I'm currently teaching a course at Luther College titled R.A.C.E. (Racism and Christianity Explored). While preparing for class one day, I came across this image of a memorial dedicated to “FAITHFUL SLAVES.”
While I find the monument extremely problematic, its impact was even more poignant for me seeing it after reading a statement by U.S. Education Secretary, Betsy DeVos, romanticizing the founding of Historically Black Colleges and Universities (HCBUs).
"HBCUs are real pioneers when it comes to school choice," she writes. "They are living proof that when more options are provided to students, they are afforded greater access and greater quality. Their success has shown that more options help students flourish."
Supporters of HBCUs immediately took to social media criticizing DeVos' statement.
HBCUs did not provide black people with "choice" and "more options." HBCUs were the ONLY choice in a country that denied higher education to black people.
When I expressed my frustration on social media, someone responded, "Ok. So she praised black colleges and how they allowed blacks a chance to go to college that they wouldn't normally be afforded. I don't understand. Why is this so terrible?"
The problem is not DeVos "praising" HBCUs; it's her linking of HBCUs to her personal agenda of promoting "school choice," and in so doing romanticizing America's violent history of racial discrimination. HBCUs did not provide black people "more choices" and "options" like charter and/or magnet schools allegedly do today. HBCUs were created because black people lived in a violently racist and oppressive society that denied them the right to attend "public" academic institutions and that committed unthinkable acts of violence toward black people who tried to attend public academic institutions.
If DeVos wants to "praise" the work of HBCUs, then she should praise them for challenging and subverting American racism and oppression by providing academic opportunities to black people that the nation denied them through racist discriminatory laws.
Praising HBCUs as "real pioneers when it comes to school choice," romanticizes the black struggle against racial injustice and reduces Jim Crow to a benign institution.
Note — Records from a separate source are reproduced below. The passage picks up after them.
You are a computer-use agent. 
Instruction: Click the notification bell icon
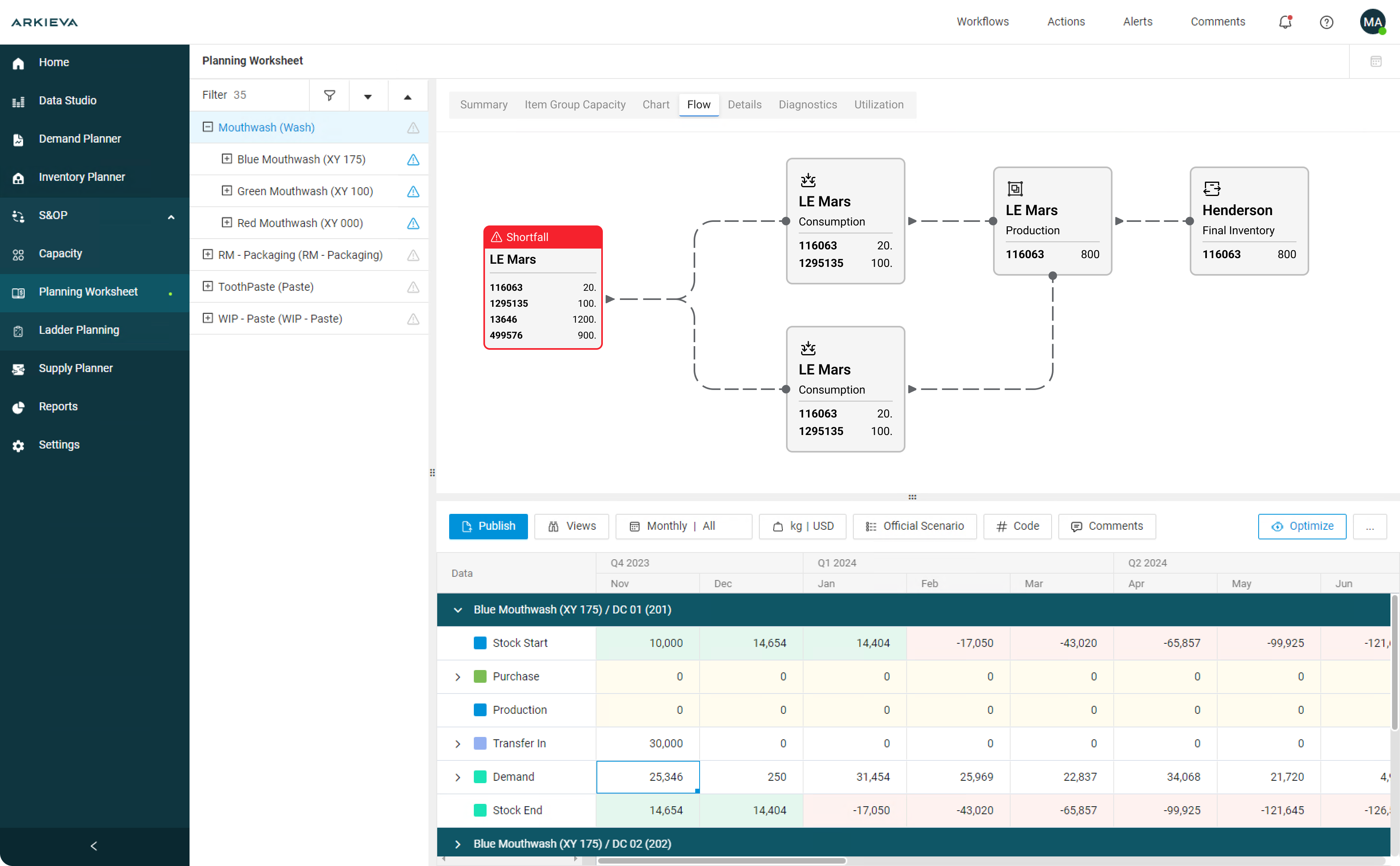[1285, 22]
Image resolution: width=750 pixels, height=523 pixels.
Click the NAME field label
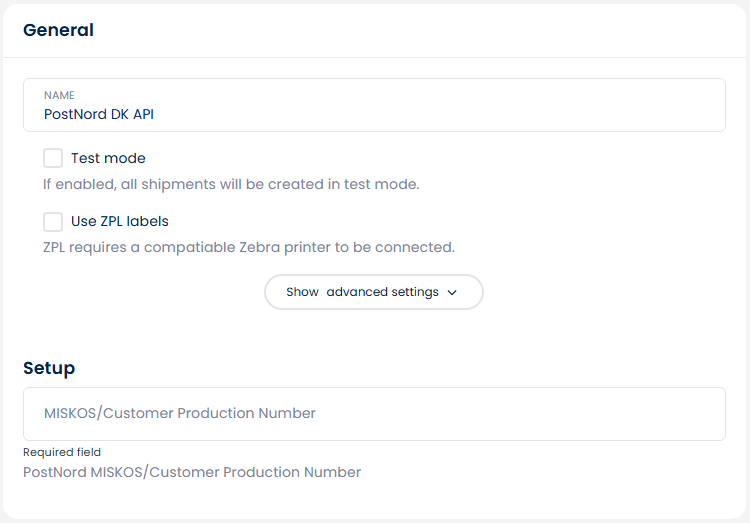click(x=59, y=95)
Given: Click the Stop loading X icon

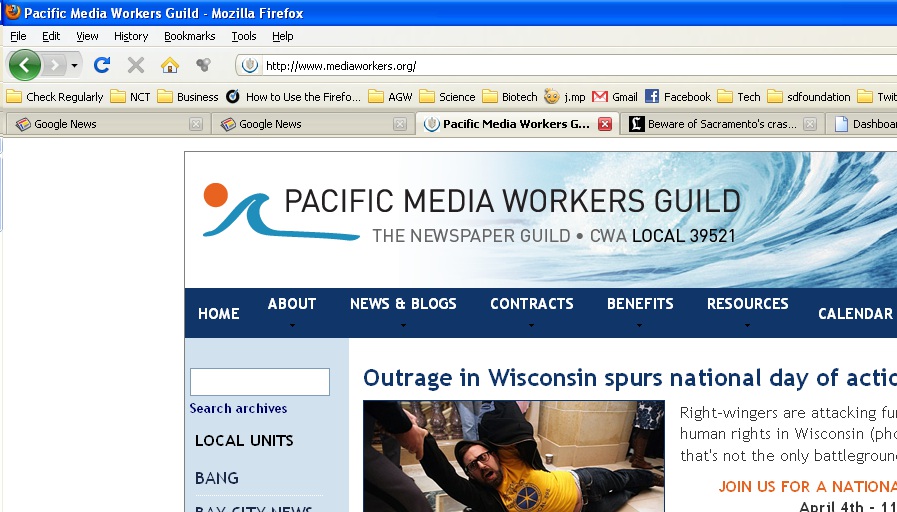Looking at the screenshot, I should click(135, 65).
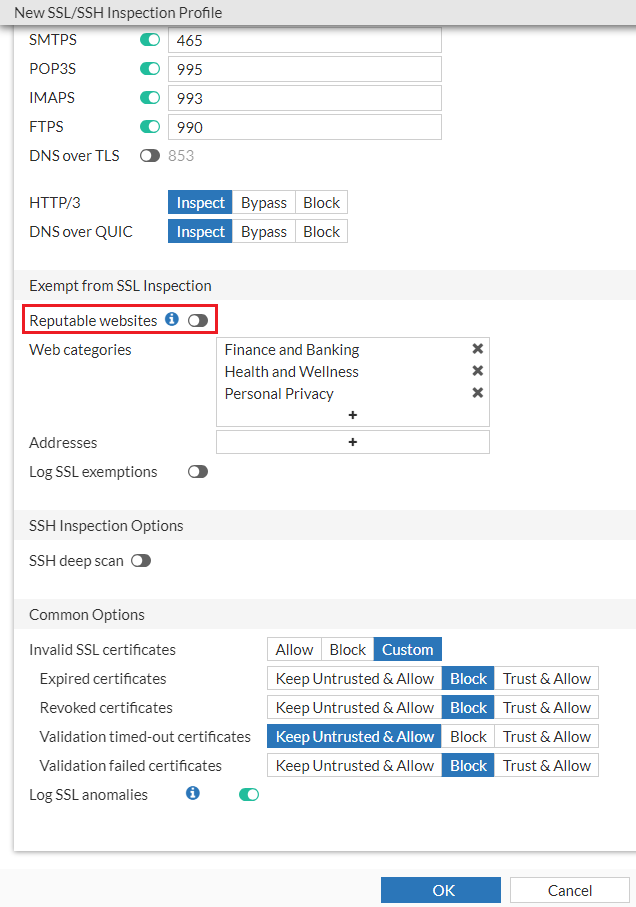Remove Personal Privacy web category
The width and height of the screenshot is (636, 907).
coord(477,393)
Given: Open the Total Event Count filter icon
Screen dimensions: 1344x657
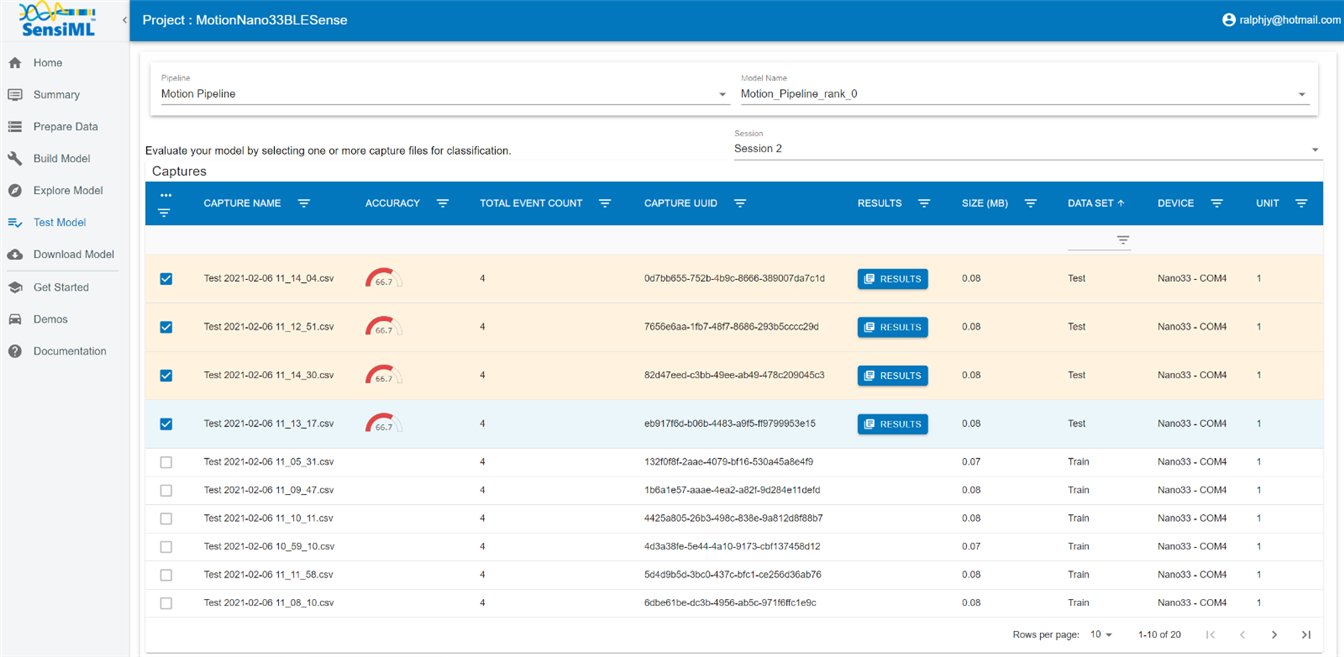Looking at the screenshot, I should (x=605, y=203).
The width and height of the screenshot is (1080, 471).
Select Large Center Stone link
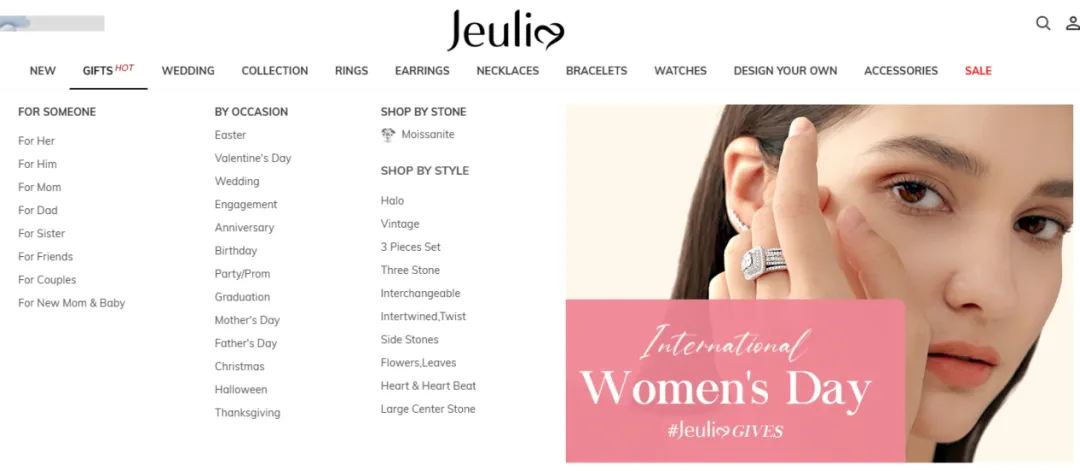coord(428,409)
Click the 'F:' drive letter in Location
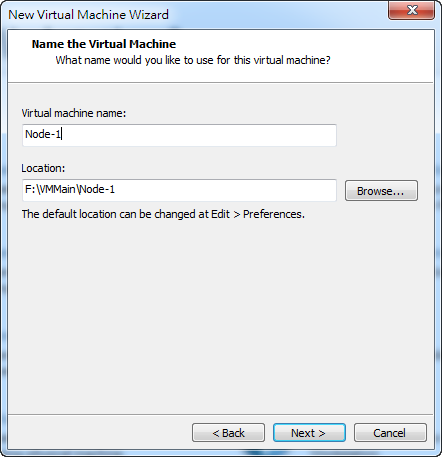Image resolution: width=442 pixels, height=457 pixels. pyautogui.click(x=30, y=189)
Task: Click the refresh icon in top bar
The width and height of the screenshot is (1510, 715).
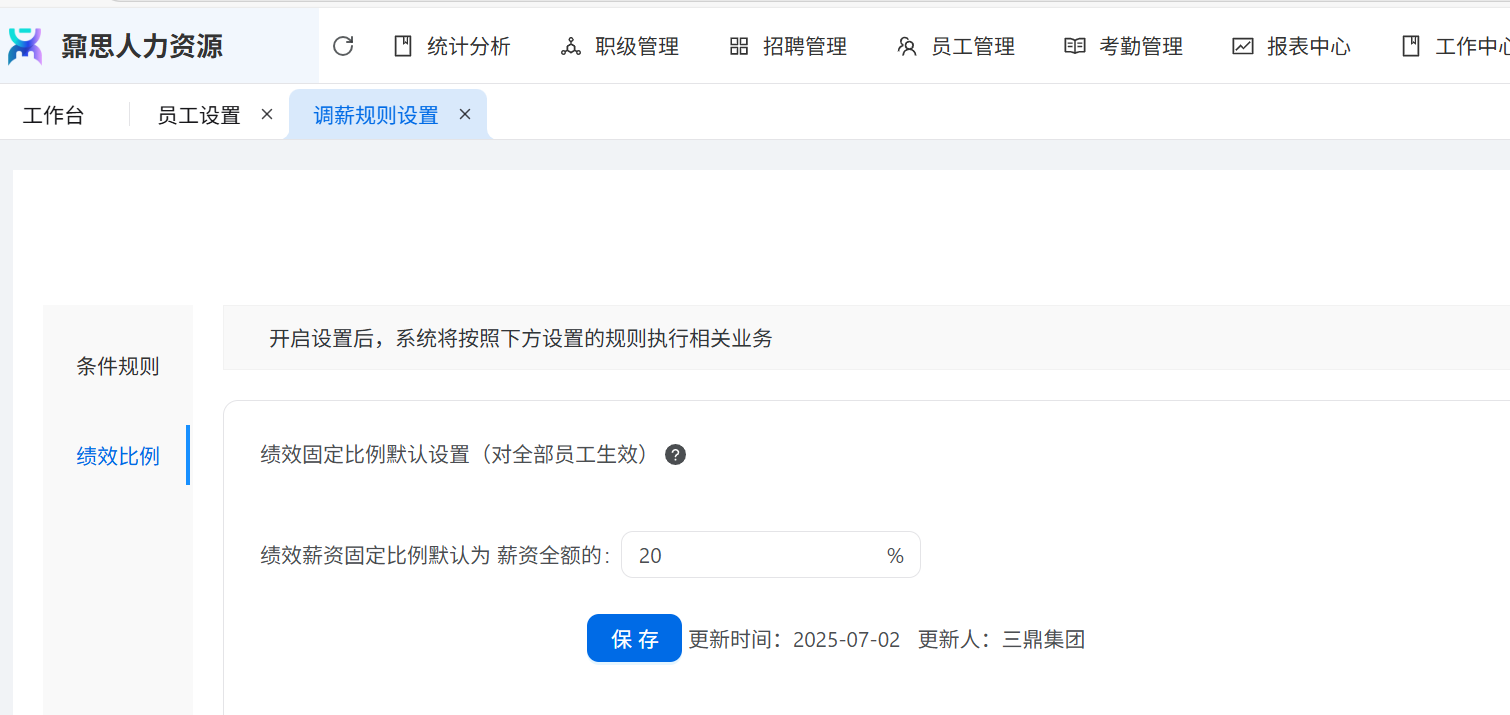Action: pyautogui.click(x=343, y=46)
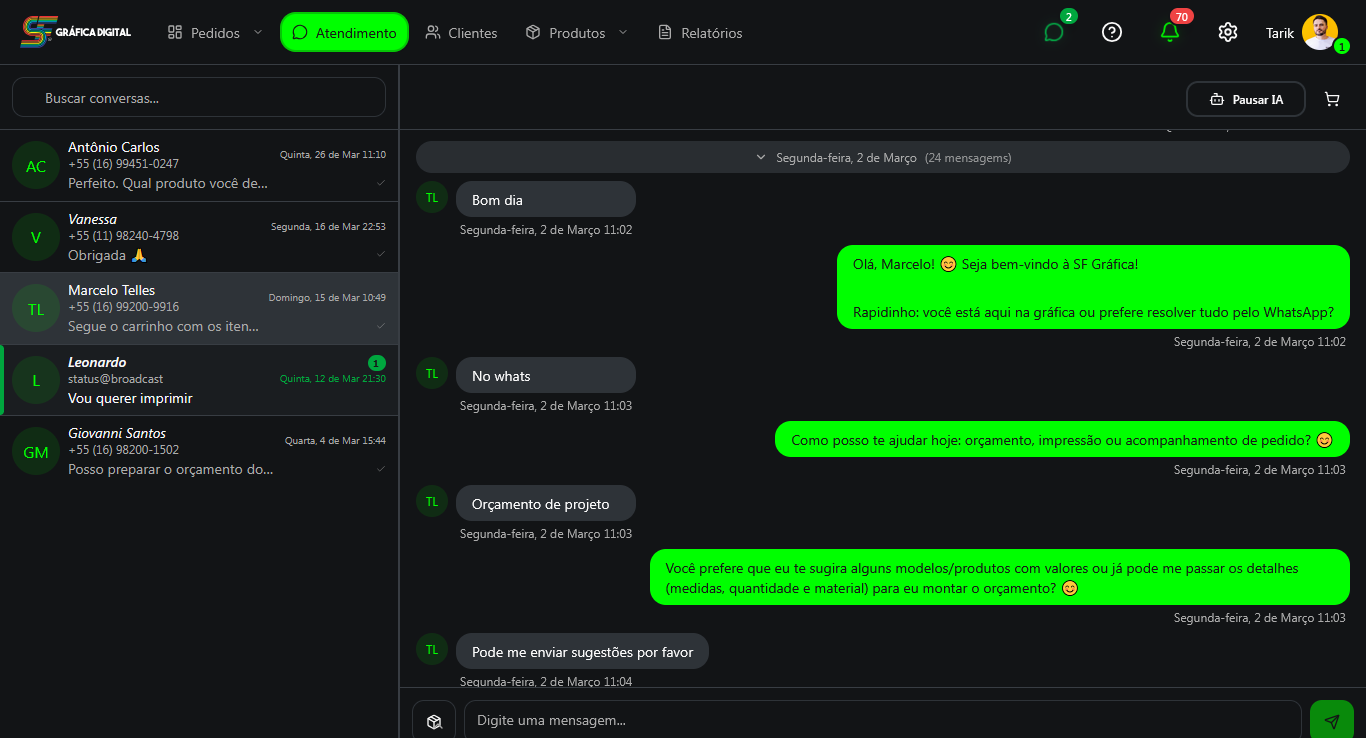
Task: Open the product search box icon beside message input
Action: point(433,720)
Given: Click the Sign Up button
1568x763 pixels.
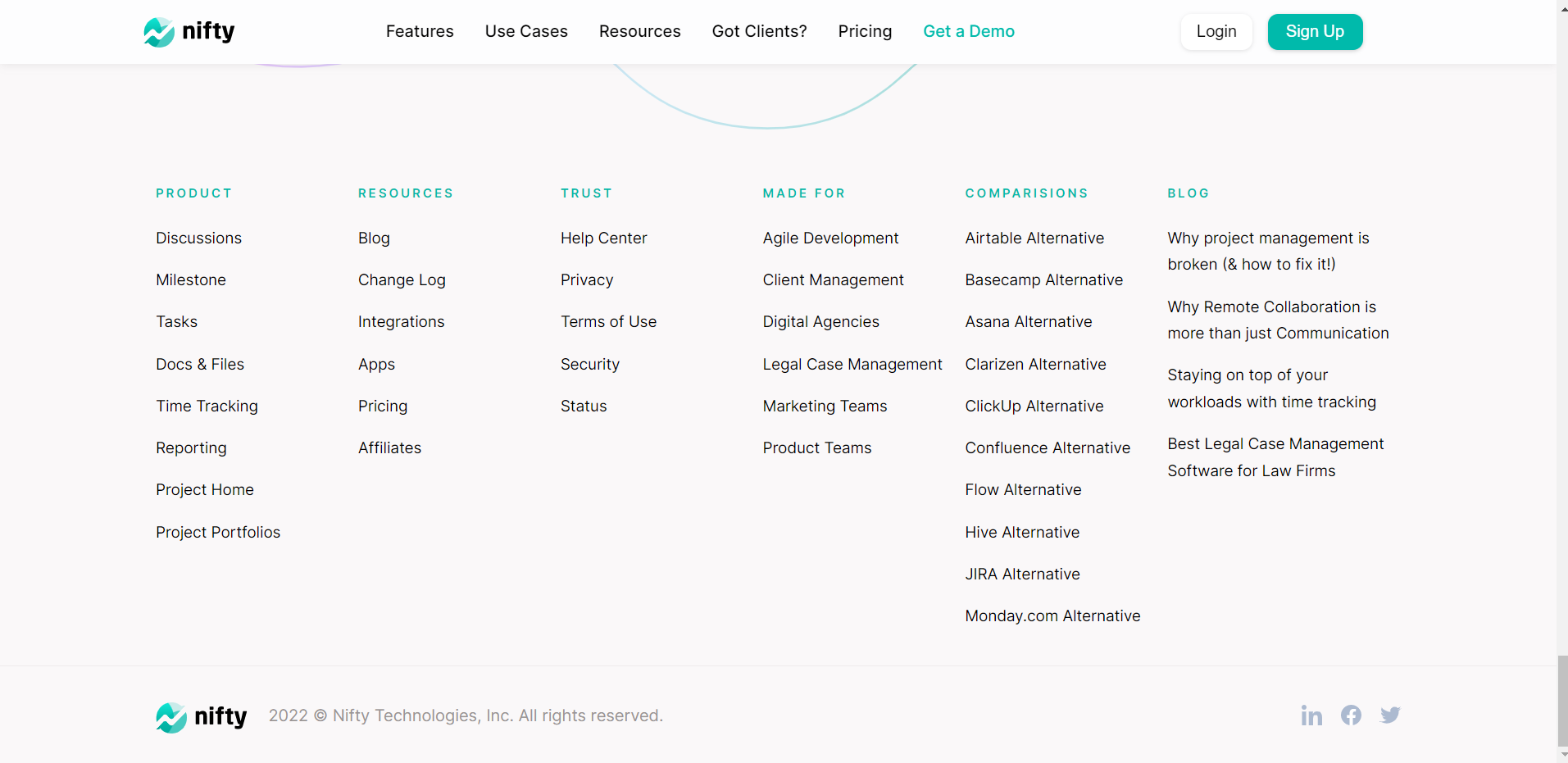Looking at the screenshot, I should click(1314, 31).
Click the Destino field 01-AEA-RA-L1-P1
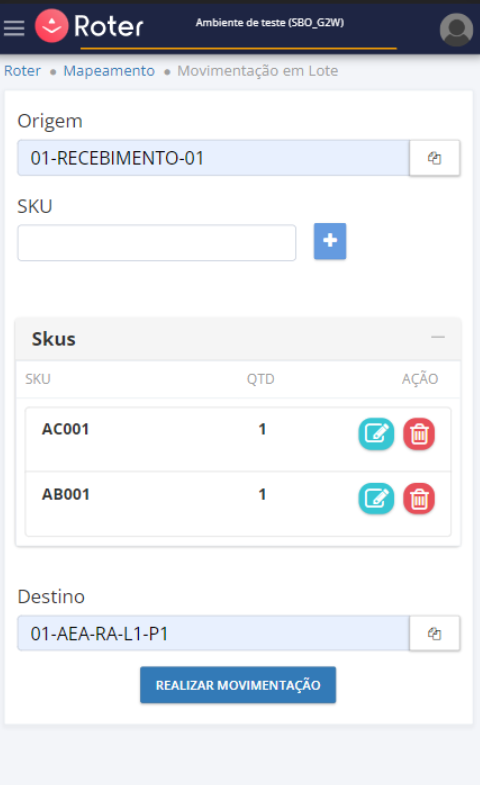 pyautogui.click(x=214, y=634)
This practice of romanticizing America's racist past and treating Jim Crow as a benign institution was recently illustrated in the successful film, "Hidden Figures." The film has been hailed as "a triumphant crowdpleaser."
Part of the "crowd pleasing" appeal of the movie results from the romanticizing of America's racist past and the treating of Jim Crow as a benign institution that was easily overcome through black humility and the valiant work of heroic white people.
In the film, on at least two occasions, Al Harrison, the boss of Katherine Johnson demonstrates how easy it was for good white people to transcend the absurdity of Jim Crow. One occasion is when Harrison is appalled to learn Jim Crow racism has been taking place right under his nose as Johnson has been quietly running a mile (this time in the rain) to use the "colored only" women's bathroom. Disgusted by this, Harrison takes a crowbar and rips the sign out of the wall, telling the crowd of admiring black female onlookers, "No more colored restrooms. No more white restrooms…. Here at NASA, we all pee the same color." This was a significant "feel-good" moment in the film.
Another occasion is when the IBM computer produces conflicting calculations needed for the launch and Johnson is asked to do the calculations by hand. After finishing the calculations, she delivers them to Mission Control, where she is prevented from entering until Harrison intervenes and invites her in to watch the launch. Several glances exchanged between Johnson and Harrison emphasize the heroic benevolence of Harrison and the humble gratefulness of Johnson.
The problem with both scenes is that neither incident ever happened.
In reality, Johnson daily challenged the absurdity of Jim Crow by using the "white only" women's bathroom. Harrison never came to her rescue because Johnson never needed him to come to her rescue.
Regarding the Mission Control scene, after correcting the calculation of the IBM computer, Johnson watched the launch from a television in the office because no one in NASA (including Harrison) permitted her to enter Mission Control to watch the launch that only happened because of her calculations.
Through blatant romanticizing of America's racist past, the film's director produces a "triumphant crowdpleaser" that intentionally minimizes the heroic struggles of a black woman challenging the absurdity of racially segregated restrooms and fabricates heroic acts of a white man who transcends the benign institution of Jim Crow.
Romanticizing the past often allows people to feel good about themselves and the past by whitewashing the brutal truth of an egregious past (especially a past that does not reflect well on the ones doing the romanticizing).
Efforts to romanticize the past brutalities of slavery, Jim Crow segregation, and racial discrimination/oppression often serve to make white people less uncomfortable with the white violence of America's racist past. Such efforts also contribute to the ongoing practice of denying the contemporary legacies of racist practices and institutions as well as current day imperatives that grow out of the historical struggles to dismantle such racist practices and institutions.
Rather than romanticizing a racist oppressive past, let us as Americans commit ourselves to working together to make America and the world great, which we can ONLY do by jettisoning the romantic delusion of returning to a great American past that will supposedly help “make America great AGAIN.”